§ **Requirements**
**A)** According to the Vangsness custody opinion, in what year did the parties marry?
**B)** From the Vangsness custody opinion, write out the passage starting at "The custody trial" and ending at "to live with respondent.", swapping "in-camera interviews" for "private interviews".
**C)** Carry on the Vangsness custody opinion from the point where it stops.

§ **Selected excerpt**
OPINION
Appellant Mamie Vangsness and respondent Michael Vangsness married and had three children. The 1998 judgment dissolving their marriage reserved issues, including custody. The order placing temporary custody of the children with appellant forbade the parties from criticizing *471 each other or trying to influence the children’s custodial preference. In May 1999, following a trial, the district court placed physical custody of the children with respondent. Appellant’s post-trial motion alleged that she was entitled to a new trial because the evidence did not support the custody placement and because respondent committed misconduct by criticizing her to the children, influencing their custodial preference, and rehearsing the children’s testimony. Appellant also sought a new trial based on her allegations that she had newly discovered evidence of respondent’s alleged wrongdoing. She appeals the trial court decision denying most of her requests. Alternatively, she seeks an outright reversal of the trial court’s placement of custody with respondent. Because the trial court’s findings are not clearly erroneous and address the relevant best-interests concerns, and because no other abuse of the trial court’s broad discretion is demonstrated, we affirm.
FACTS
The parties were married in 1985 and have three children. In May 1996, appellant moved out of the family home. Shortly thereafter, appellant’s boyfriend moved in with her and the children. In August 1996, the parties had a dispute in which respondent allegedly threatened appellant. The parties dispute the details of the incident.
In January 1997, respondent was laid off, appellant went back to school, and the parties agreed the children should live with respondent. In June 1997, the parties, the children, and the police were involved in another incident. The parties dispute the details, but as a result, the youngest child moved back in with appellant. In January 1998, the older two children moved back in with appellant. In March 1998, respondent moved in with his girlfriend.
Appellant petitioned to dissolve the marriage in May 1998, seeking physical custody of the children. Respondent also sought physical custody. The trial court dissolved the parties’ marriage in August 1998 and reserved all other issues. A month later, the court placed temporary custody of the children with appellant and ordered a custody study. Also, respondent married his girlfriend. The custody study, completed in November, states that all three children told the evaluator that they wanted to live with respondent and recommends that placement of sole physical custody of the children be with him.
The custody trial started in February 1999 and ended in March 1999. During trial, the court conducted in-camera interviews of each of the children, then ages 12, 11, and 6; the older children said they wanted to live with respondent.
Appellant’s post-trial motion, following the placement of custody in May 1999, was accompanied by an affidavit by the parties’ oldest child. After a hearing, the trial court made only non-substantive alterations to the May order.

§ **Provided data**
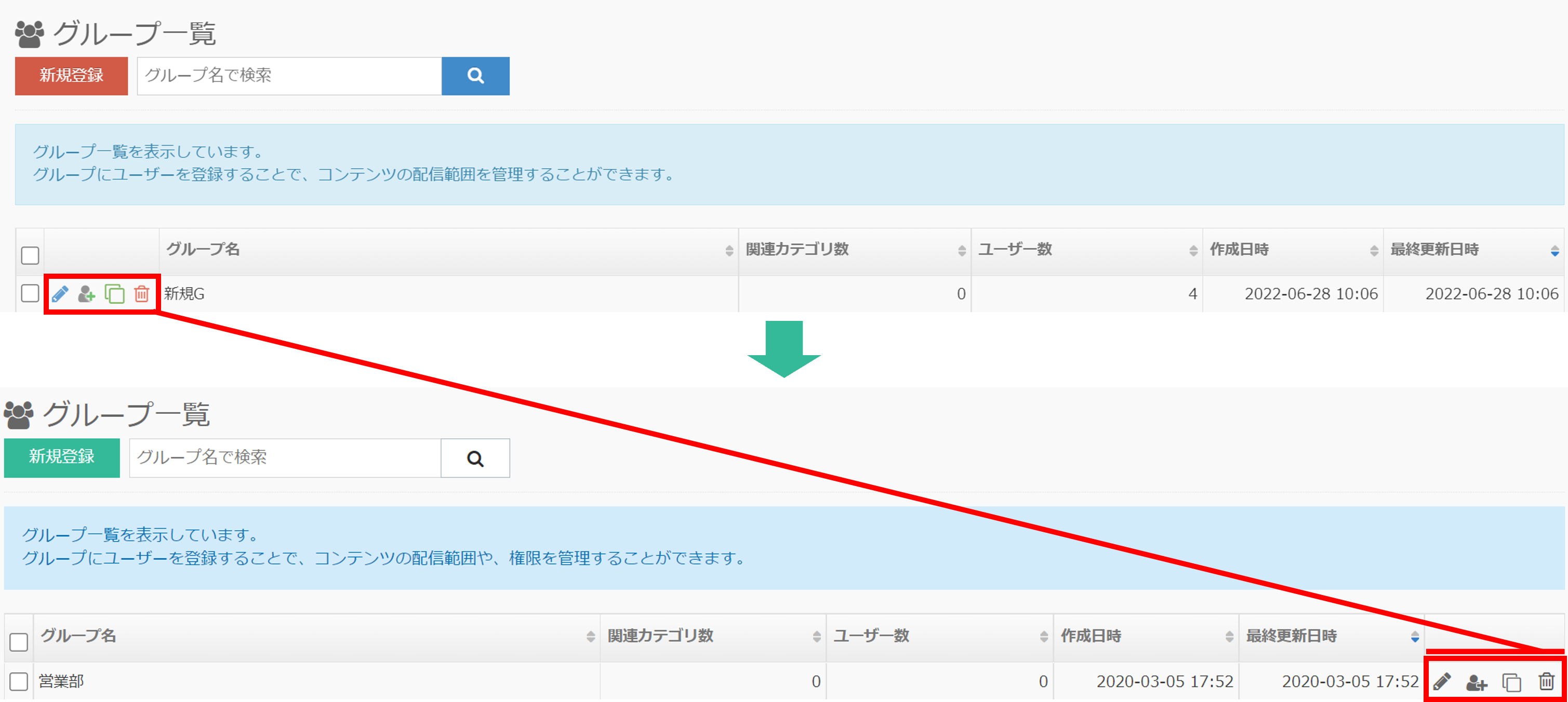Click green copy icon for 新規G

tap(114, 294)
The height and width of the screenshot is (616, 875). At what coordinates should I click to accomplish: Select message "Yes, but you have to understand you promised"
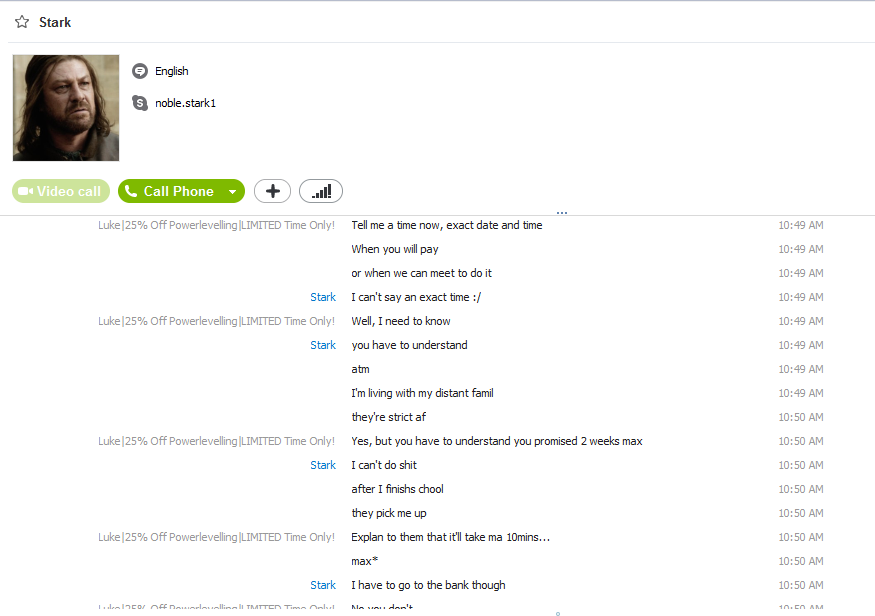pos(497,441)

§ **Answers to the tasks**
**A)** 1985

**B)**
The custody trial started in February 1999 and ended in March 1999. During trial, the court conducted private interviews of each of the children, then ages 12, 11, and 6; the older children said they wanted to live with respondent.

**C)**
ISSUES
1. Did the trial court abuse its discretion by not granting appellant a new trial because the evidence does not support the trial court’s findings of fact?
2. Aside from examining the sufficiency of evidence for the trial court’s findings of fact, which adequately address statutory best-interests considerations, has appellant demonstrated an error of the trial court in its determination of the best interests of the children?
3. Did the trial court abuse its discretion by not granting appellant a new trial for newly discovered evidence?
ANALYSIS
1. Findings on best-interests factors
On appeal from the denial of a motion for a new trial, only the matters raised in the motion can be reviewed.
Estate of Spiess v. Schumm,
Generally, we must defer to the trial court’s broad discretion in deciding whether to grant a new trial.
See Maloney v. Ketter,
Appellant’s new trial motion questioned whether the record supported the trial' court’s findings of fact, and we must uphold these findings unless they are clearly erroneous. Minn. R. Civ. P. 52.01. A finding is “clearly erroneous” if the reviewing court is “ ‘left with the definite and firm conviction that a mistake has been made.’ ”
Fletcher v. St. Paul Pioneer Press,
Appellant’s new trial motion also asserted the occurrence of misconduct by respondent. Where evidence is said to conflict with the trial court’s ruling on this issue, “the broadest possible discretionary power [is vested] in the trial court.”
Grorud,
Having reviewed each of appellant’s allegations and having thoroughly reviewed the record, we conclude that the trial court did not commit reversible error in denying appellant’s new-trial motion.
a. Preferences of children; alleged misconduct
The temporary order prohibited the parties from “complaining]” about each other in the children’s presence and from trying to “influence” the children’s *473 custodial preferences. Appellant alleges that respondent committed misconduct by “downgrading” her, her family, and her fiancé in front of the children and that he tried to influence the children’s custodial preference by promising that he would quit smoking and that the oldest child could decorate his own bedroom. To support her argument, appellant submitted the affidavit of the parties’ oldest child.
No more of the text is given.